Malcolm in the end
My new next door neighbor Paul G pops by once is a while. Last time he told me he had Malcolms photo albums. He was a resident of the building who Richard, another neighbor, told me “melted into his floor” one fateful day. This was years ago. He was found dead in his place after his adjacent nabe complained about a deeply offensive odor emanating from M’s hoarded hovel. David our super got in with his key and found the poor guy quiet as a mouse pissing on cotton. I didn’t know Malcolm well. He smelled of cigarettes and beer, he was alway scowling and his loud porn scared the young kids who lived under him. He had beady eyes, not much of a chin and a thin pointy nose like the end of an ice cream cone. He wore some kind of big something on a chain underneath his t short, like the size of a kitchen matches box. I always wondered if it was medical or diabolical, maybe a bomb or some satanic equivalent of a Catholic scapula.
So - back to the photo albums.

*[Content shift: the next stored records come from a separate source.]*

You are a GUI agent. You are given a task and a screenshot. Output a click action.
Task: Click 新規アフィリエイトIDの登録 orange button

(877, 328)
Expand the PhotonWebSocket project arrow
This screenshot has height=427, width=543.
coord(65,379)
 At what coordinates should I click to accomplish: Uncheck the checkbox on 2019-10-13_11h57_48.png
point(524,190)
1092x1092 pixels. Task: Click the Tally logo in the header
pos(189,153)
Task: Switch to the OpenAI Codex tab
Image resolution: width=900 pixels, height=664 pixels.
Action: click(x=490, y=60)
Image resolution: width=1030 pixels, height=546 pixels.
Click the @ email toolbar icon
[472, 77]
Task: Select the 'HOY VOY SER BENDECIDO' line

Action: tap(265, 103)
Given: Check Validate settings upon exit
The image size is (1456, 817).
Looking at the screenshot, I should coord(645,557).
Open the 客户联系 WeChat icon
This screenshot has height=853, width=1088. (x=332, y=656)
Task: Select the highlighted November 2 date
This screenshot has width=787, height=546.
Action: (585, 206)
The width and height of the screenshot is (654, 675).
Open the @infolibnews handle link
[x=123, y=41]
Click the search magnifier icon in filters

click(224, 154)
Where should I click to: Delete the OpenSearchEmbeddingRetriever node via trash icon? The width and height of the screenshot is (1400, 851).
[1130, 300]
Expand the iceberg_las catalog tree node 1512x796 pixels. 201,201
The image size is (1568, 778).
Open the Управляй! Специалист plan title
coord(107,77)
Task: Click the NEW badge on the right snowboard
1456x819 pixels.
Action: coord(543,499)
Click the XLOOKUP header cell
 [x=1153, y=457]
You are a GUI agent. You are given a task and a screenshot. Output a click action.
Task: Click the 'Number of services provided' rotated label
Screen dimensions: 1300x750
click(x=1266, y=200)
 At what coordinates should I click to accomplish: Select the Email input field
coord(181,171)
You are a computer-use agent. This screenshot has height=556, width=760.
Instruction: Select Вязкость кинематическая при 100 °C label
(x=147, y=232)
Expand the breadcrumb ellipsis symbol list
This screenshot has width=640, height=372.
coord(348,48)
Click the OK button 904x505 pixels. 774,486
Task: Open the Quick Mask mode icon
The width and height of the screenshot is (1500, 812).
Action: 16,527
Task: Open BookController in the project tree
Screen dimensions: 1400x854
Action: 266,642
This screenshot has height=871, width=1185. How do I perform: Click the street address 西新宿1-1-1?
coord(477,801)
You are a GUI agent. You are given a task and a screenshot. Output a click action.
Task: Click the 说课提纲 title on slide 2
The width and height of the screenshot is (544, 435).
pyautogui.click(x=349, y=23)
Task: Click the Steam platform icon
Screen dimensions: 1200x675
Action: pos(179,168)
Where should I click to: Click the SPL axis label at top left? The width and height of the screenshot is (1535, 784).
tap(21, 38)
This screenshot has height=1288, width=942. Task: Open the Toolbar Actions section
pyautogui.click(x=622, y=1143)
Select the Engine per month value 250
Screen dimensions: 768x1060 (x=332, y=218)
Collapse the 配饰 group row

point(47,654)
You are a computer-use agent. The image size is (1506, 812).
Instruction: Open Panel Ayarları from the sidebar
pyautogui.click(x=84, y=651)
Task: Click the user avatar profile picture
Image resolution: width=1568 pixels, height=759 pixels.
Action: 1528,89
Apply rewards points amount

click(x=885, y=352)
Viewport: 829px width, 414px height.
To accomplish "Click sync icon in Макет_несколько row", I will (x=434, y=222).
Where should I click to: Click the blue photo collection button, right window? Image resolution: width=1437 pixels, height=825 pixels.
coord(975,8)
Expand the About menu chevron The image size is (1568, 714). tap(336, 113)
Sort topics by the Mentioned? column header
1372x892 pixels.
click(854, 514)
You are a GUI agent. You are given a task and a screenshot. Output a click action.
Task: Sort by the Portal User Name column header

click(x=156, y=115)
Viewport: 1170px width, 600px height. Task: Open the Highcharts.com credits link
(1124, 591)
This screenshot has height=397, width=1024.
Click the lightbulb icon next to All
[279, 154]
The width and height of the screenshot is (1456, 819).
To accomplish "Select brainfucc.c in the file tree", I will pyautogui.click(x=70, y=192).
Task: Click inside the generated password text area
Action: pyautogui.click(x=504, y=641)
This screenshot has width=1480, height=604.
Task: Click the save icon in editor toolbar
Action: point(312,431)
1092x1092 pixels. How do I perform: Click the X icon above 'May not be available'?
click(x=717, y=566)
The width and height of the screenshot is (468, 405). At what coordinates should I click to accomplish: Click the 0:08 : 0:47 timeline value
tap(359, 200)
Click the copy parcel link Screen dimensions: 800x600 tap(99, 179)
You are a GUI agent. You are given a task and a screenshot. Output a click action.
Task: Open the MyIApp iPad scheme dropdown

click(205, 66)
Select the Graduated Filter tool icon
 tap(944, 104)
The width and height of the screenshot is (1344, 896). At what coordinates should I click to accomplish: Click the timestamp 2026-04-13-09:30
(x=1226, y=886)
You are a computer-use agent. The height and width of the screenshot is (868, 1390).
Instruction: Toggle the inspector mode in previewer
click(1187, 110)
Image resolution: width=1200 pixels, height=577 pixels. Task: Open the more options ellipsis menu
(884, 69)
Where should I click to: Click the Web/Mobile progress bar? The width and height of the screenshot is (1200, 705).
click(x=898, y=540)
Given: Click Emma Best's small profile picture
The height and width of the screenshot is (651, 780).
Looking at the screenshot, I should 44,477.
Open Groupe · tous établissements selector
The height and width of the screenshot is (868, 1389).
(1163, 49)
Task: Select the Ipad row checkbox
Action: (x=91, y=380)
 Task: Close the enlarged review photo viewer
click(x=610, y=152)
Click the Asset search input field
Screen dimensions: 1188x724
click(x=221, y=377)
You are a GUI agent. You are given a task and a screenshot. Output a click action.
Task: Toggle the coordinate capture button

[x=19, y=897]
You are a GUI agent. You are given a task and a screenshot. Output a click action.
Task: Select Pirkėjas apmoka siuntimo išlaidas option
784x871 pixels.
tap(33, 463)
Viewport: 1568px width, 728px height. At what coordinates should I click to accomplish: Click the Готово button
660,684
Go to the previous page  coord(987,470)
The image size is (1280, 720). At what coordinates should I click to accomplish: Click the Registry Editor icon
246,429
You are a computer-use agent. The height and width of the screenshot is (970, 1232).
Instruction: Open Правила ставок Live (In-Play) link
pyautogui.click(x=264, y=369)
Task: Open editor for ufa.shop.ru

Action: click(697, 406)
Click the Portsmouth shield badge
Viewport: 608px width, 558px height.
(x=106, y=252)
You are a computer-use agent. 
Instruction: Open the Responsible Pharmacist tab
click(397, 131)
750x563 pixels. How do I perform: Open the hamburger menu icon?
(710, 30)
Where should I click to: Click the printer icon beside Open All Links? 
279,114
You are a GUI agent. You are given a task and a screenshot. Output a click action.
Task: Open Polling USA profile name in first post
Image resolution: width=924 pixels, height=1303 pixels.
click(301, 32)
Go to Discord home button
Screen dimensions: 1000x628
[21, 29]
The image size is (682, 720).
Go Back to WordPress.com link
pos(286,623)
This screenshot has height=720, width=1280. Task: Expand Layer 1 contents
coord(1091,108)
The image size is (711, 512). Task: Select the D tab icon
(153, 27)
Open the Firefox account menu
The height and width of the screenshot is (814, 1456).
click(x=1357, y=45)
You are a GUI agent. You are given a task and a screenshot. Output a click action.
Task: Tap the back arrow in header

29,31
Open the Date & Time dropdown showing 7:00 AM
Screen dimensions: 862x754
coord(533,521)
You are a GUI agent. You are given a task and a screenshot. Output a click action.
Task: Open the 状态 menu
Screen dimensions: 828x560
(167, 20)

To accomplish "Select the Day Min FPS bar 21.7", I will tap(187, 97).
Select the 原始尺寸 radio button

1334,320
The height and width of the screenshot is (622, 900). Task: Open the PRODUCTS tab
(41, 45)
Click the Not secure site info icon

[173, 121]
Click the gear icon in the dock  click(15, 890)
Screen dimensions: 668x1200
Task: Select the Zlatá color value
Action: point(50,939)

Paul G was gonna toss them - I said I’d take them and did and they remind me of the scene in Schindlers List - when Spielberg pans across tables and tables of confiscated family pictures in the Nazi camps - or like when you go to a flea market and see suitcases of family fotos worth maybe five for a dollar. He had a homely wife and timid sisters, dogs and cars and vacations, parties, relatives holding babies, people acting loud and toasting and dancing and acting silly. Wow. Even old smelly, mean porn guy Malcolm had all that. And now, here I am - a neighbor of a neighbor of a neighbor - deciding which snaps to throw out and which to play around with and make into something probably funny. Life. Funny. Done.